For processors with larger address spaces, the MMU can provide translation of the upper part of the address bus (Figure 6-43).

Figure 6-43. Logical page number translation

The MMU contains a translation table, which remaps the input addresses to different output addresses. To change the translation table, the processor must be able to access the MMU. (There is little point in having an MMU if the translation table is unalterable.) Some processors are specifically designed to work with an external MMU, while other processors have MMUs incorporated. However, if the processor being used was not designed for use with an MMU, it will have no special support. The processor must therefore communicate with the MMU as though it were any other peripheral device using standard read/write cycles. This means that the MMU must appear in the processor’s address space.
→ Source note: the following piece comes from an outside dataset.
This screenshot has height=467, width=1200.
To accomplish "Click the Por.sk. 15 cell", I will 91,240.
It may seem that the simplest solution is to map the MMU into the physical address space of the system. In real terms, this is not practical. If the MMU is ever (intentionally or accidentally) mapped out of the current logical address space (i.e., the physical page on which the MMU is located is not part of the current logical address space), the MMU cannot ever be accessed again. This may also happen when the system powers up, for the contents of the MMU’s translation table may be unknown.
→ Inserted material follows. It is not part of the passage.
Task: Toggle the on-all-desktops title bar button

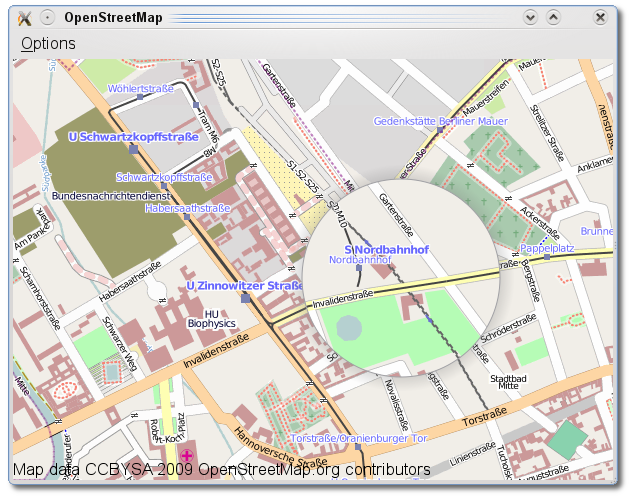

The solution is to decode the chip select for the MMU directly from the logical address bus of the processor. Hence, the MMU will lie at a constant address in the logical space. This removes the possibility of “losing” the MMU but introduces another problem. Since the MMU now lies directly in the logical address space, it is no longer protected from accidental tampering (by a crashing program) or illegal and deliberate tampering in a multitasking system. To solve this problem, many larger processors have two states of operation, a supervisor state and a user state with separate stack pointers for each mode. This provides a barrier between the operating system (and its privileges) and the other tasks running on the system. The state in which the processor is in is made available to the MMU through special status pins on the processor. The MMU may be modified only when the processor is in supervisor state, thereby preventing modification by user programs. The MMU uses a different logical-to-physical translation table for each state. The supervisor translation table is usually configured on system initialization, then remains unchanged. User tasks (user programs) normally run in user mode, whereas the operating system (which performs task swapping and handles I/O) runs in supervisor mode. Interrupts also place the processor in supervisor mode, so that the vector table and service routines do not have to be part of the user’s logical address space. While in user state, tasks may be denied access by the operating system to particular pages of physical memory.